Angesichts der hiesigen Diskussion über das entgangene Australiengeschäft lohnt es sich, diesen Artikel noch einmal zu lesen.

Meer Verstehen

Derzeit sorgt in der deutschen Wehr-Community eine Folie mit dem Titel „Diskussionsvorschlag Schlüsseltechnologien BMVg“ aus dem Verteidigungsministerium für Aufsehen, in der Schlüsseltechnologien definiert wurden, die als deutsche Kernkompetenzen der Rüstungsindustrie zu erhalten seien. Dazu gehörten Technologien zur vernetzten Operationsführung und Verschlüsselung, die Sensorik bei Aufklärungssystemen wie etwa der Drohne Euro Hawk und Schutzausrüstung. U-Boote, Handfeuerwaffen und gepanzerte Fahrzeuge gehörten nicht dazu. Hier sei Deutschland zwar Weltmarktführer,  doch man brauche diese Technologien nicht zwingend, um wehrtechnisch unabhängig vom Ausland zu bleiben.

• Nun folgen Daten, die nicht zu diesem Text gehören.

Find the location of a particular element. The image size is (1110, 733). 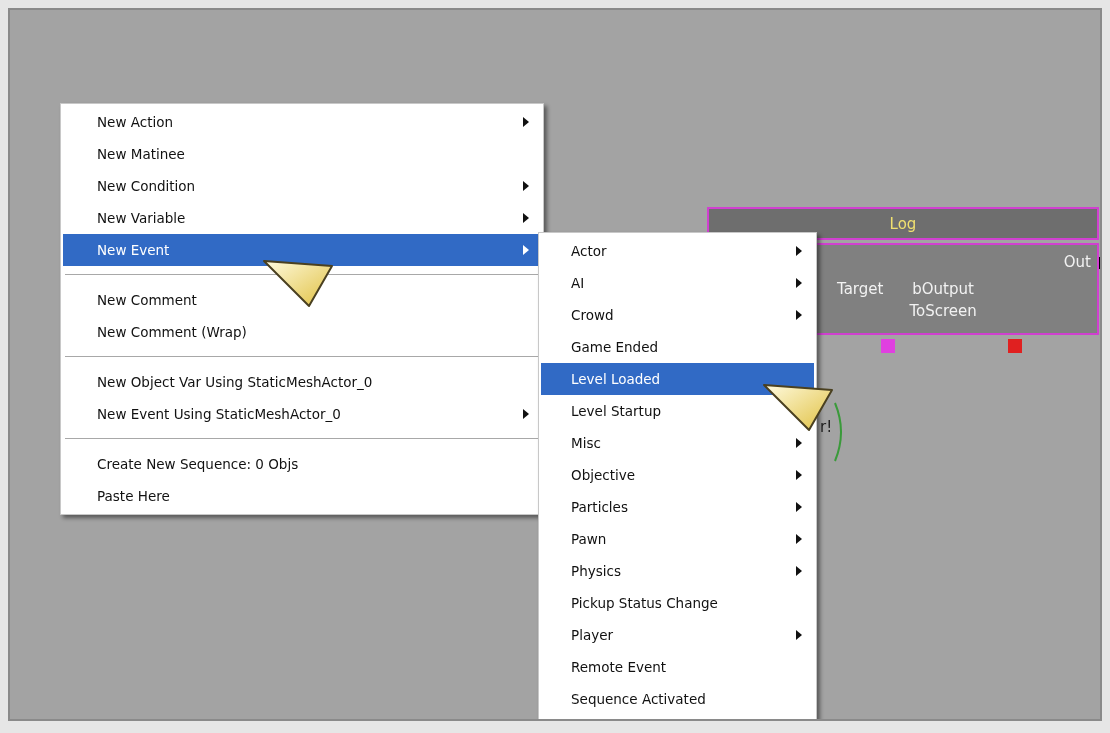

menu-item: Misc is located at coordinates (678, 443).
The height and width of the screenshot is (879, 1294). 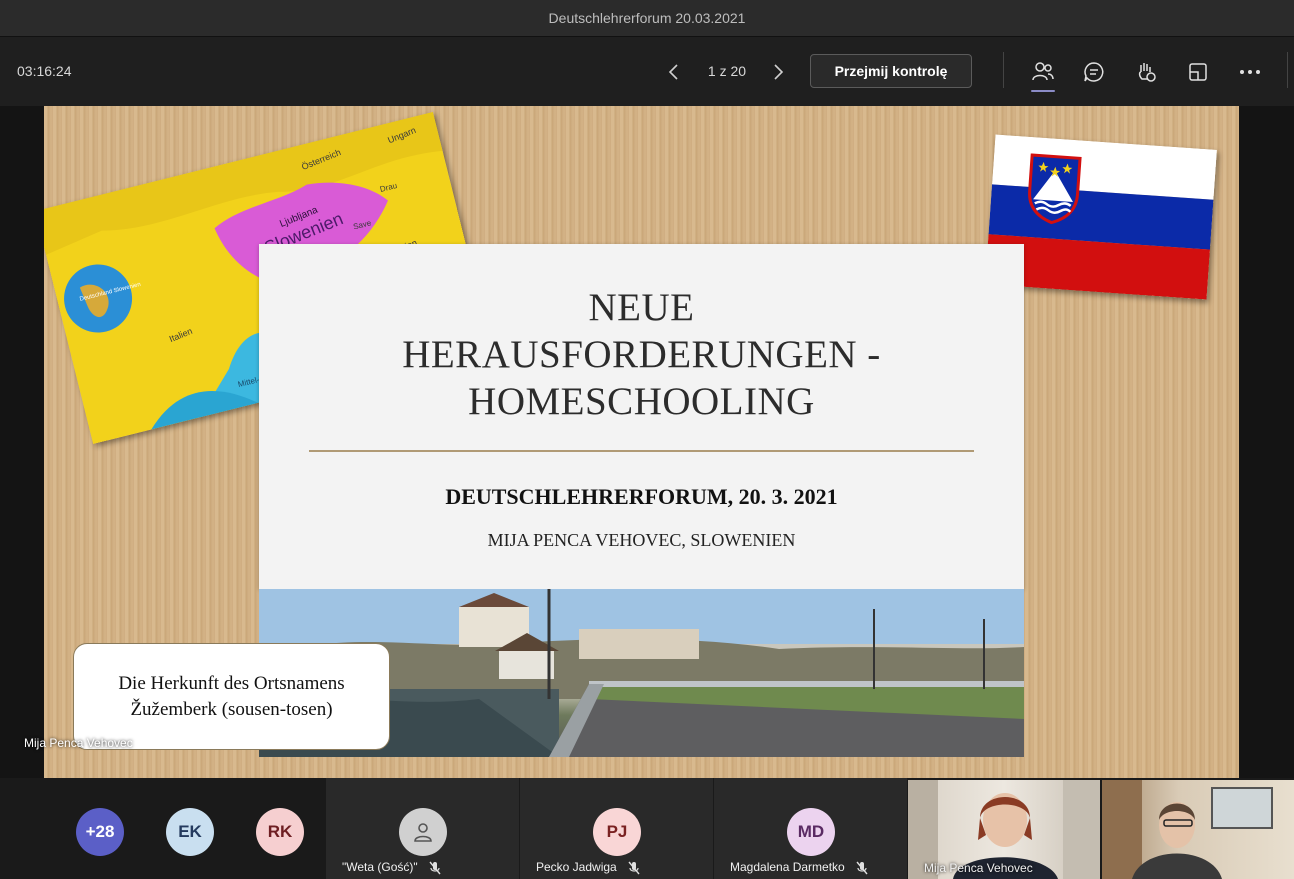 I want to click on slide-page-indicator: 1 z 20, so click(x=727, y=71).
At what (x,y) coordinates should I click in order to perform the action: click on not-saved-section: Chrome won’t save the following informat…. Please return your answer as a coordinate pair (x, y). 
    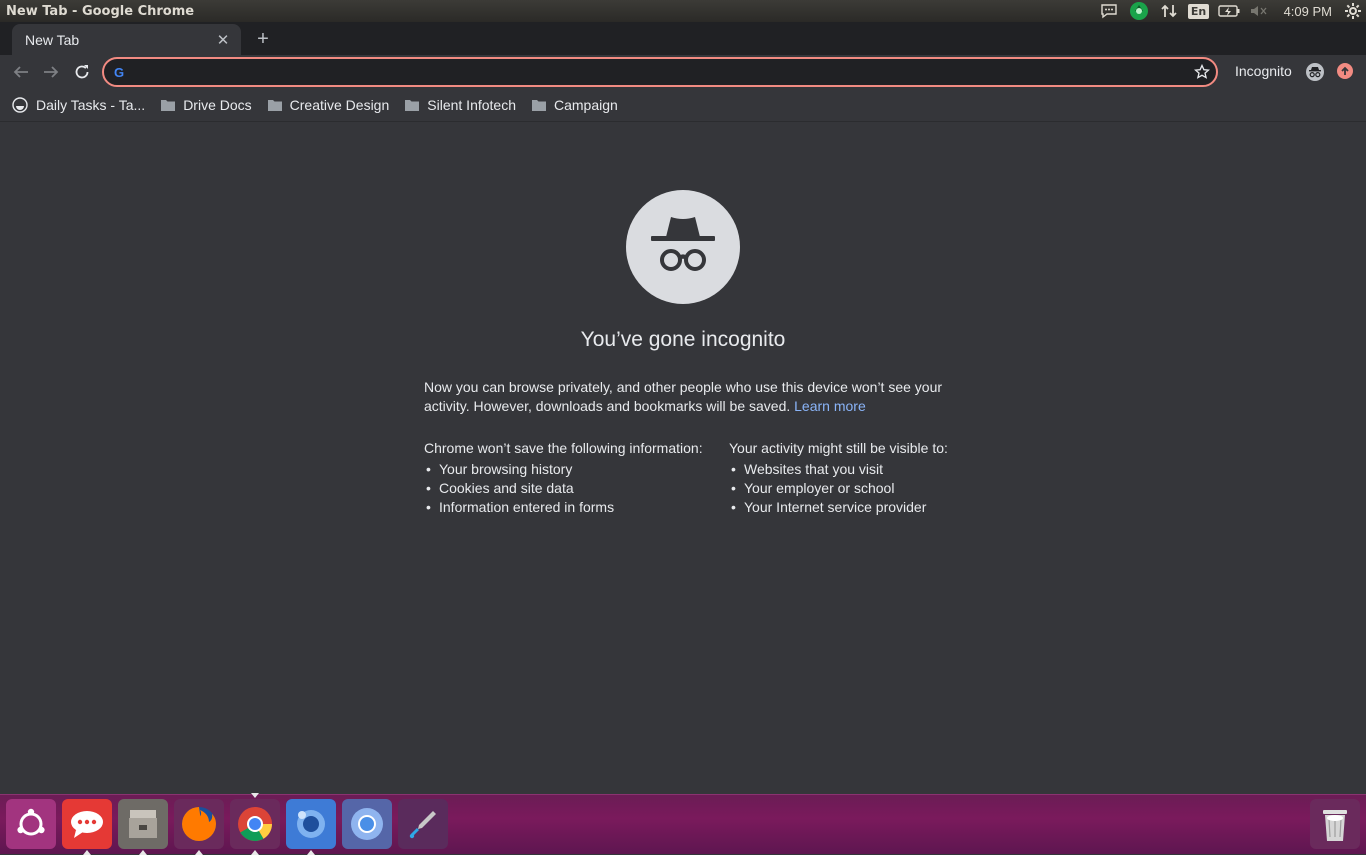
    Looking at the image, I should click on (569, 478).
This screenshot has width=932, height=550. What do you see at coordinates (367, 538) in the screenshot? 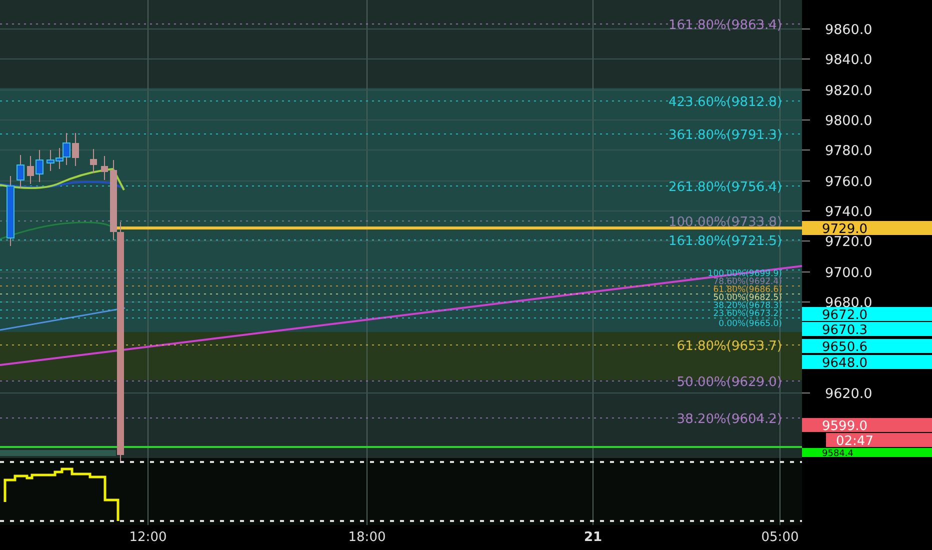
I see `time-axis-label: 18:00` at bounding box center [367, 538].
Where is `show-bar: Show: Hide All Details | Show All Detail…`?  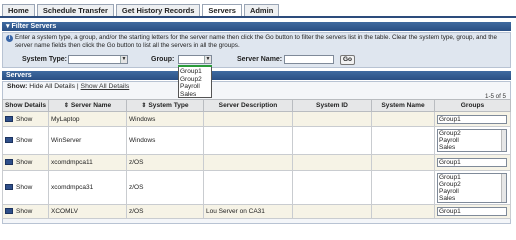
show-bar: Show: Hide All Details | Show All Detail… is located at coordinates (68, 86).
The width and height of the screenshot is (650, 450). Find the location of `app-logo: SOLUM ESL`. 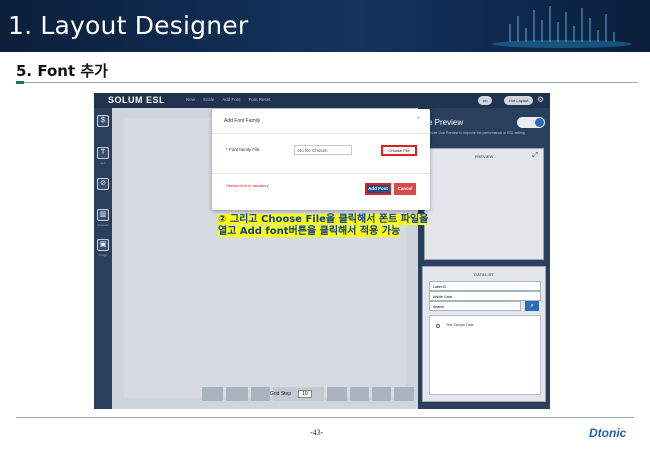

app-logo: SOLUM ESL is located at coordinates (137, 100).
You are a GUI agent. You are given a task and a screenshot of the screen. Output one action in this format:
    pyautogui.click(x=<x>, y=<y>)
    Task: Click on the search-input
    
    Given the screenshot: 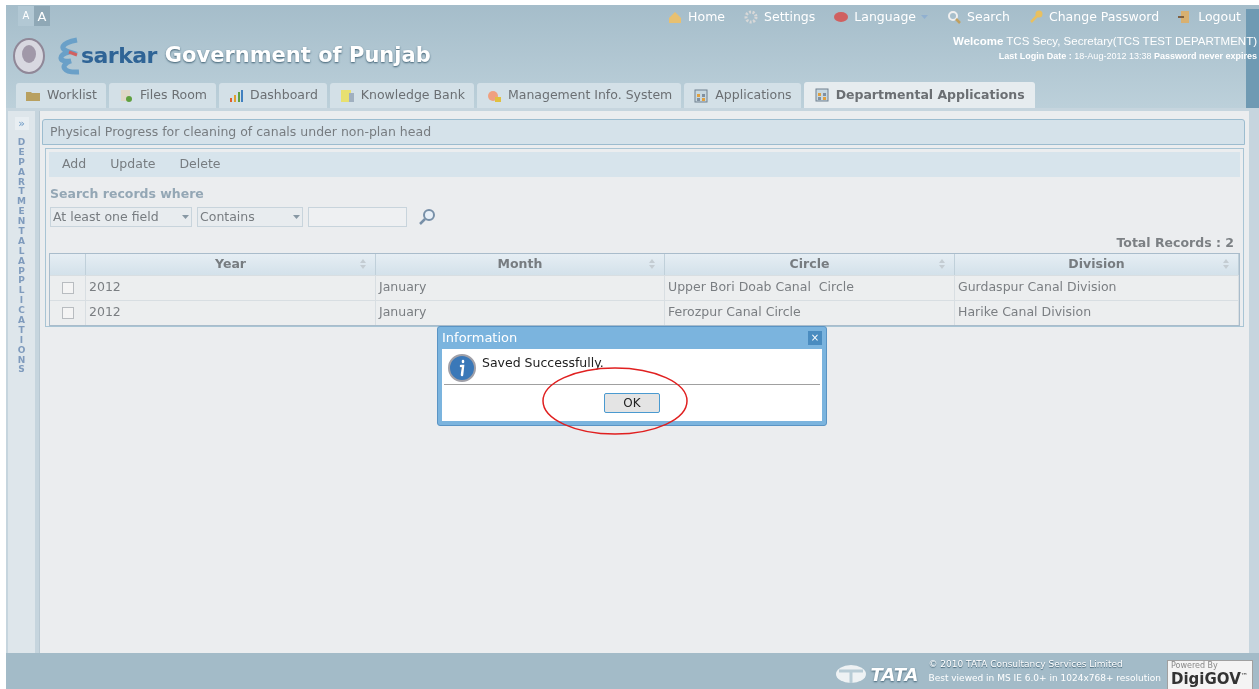 What is the action you would take?
    pyautogui.click(x=358, y=217)
    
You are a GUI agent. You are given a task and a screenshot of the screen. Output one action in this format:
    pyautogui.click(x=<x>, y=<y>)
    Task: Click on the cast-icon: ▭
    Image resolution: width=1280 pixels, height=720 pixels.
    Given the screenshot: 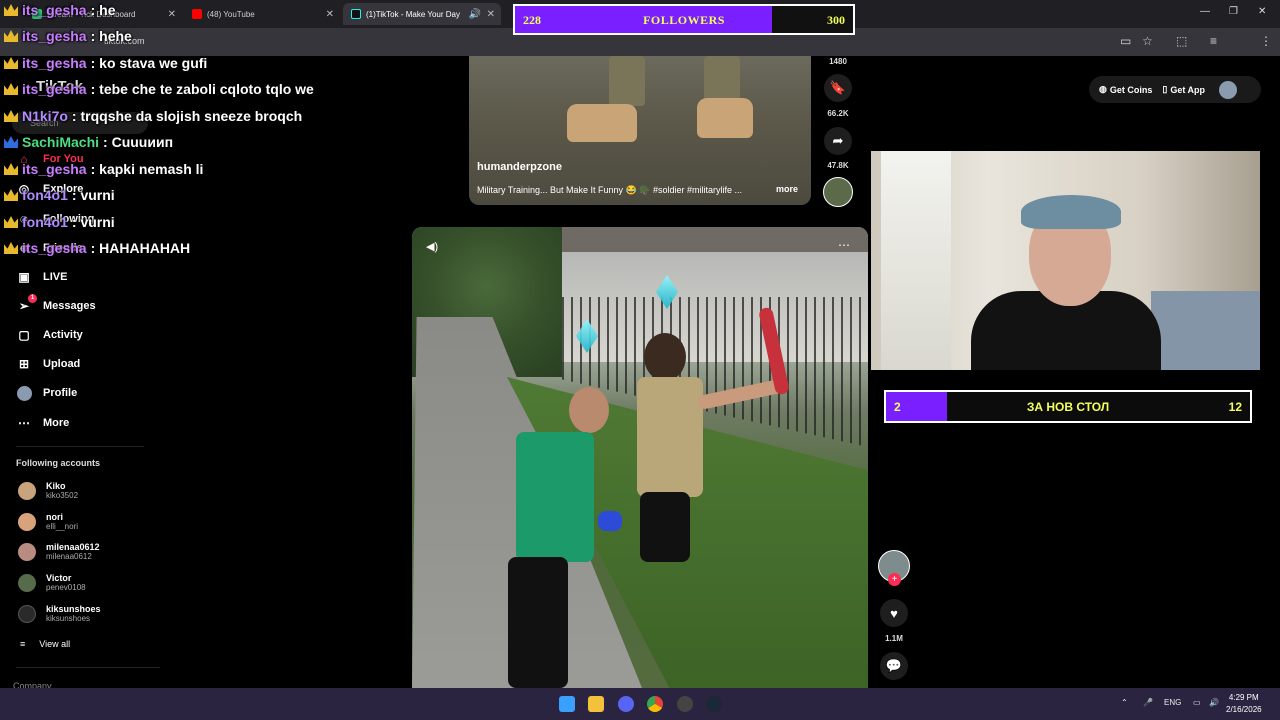 What is the action you would take?
    pyautogui.click(x=1126, y=41)
    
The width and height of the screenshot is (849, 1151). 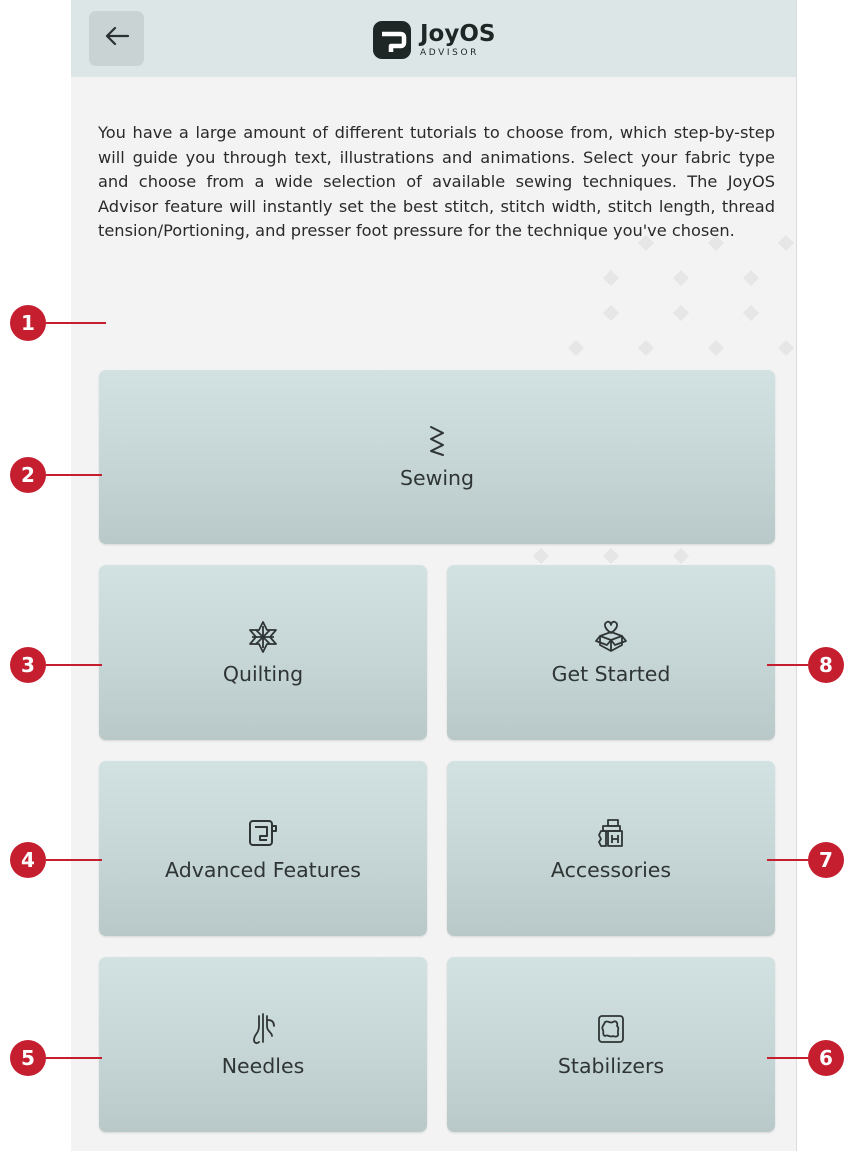 I want to click on accessories-tile: Accessories, so click(x=611, y=848).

Mit anderen Worten: Das BMVg betrachtet die Unterwasserkompetenz der hiesigen Industrie nicht (mehr) als Schlüsseltechnologie, die es exklusiv und aus Prinzip in Deutschland zu produzieren und zu beschaffen gilt. Dies betrifft konkret den U-Boot-Bau sowie wie die Systeme Torpedos, Unterwasserdronen, Mine und Minenjagd.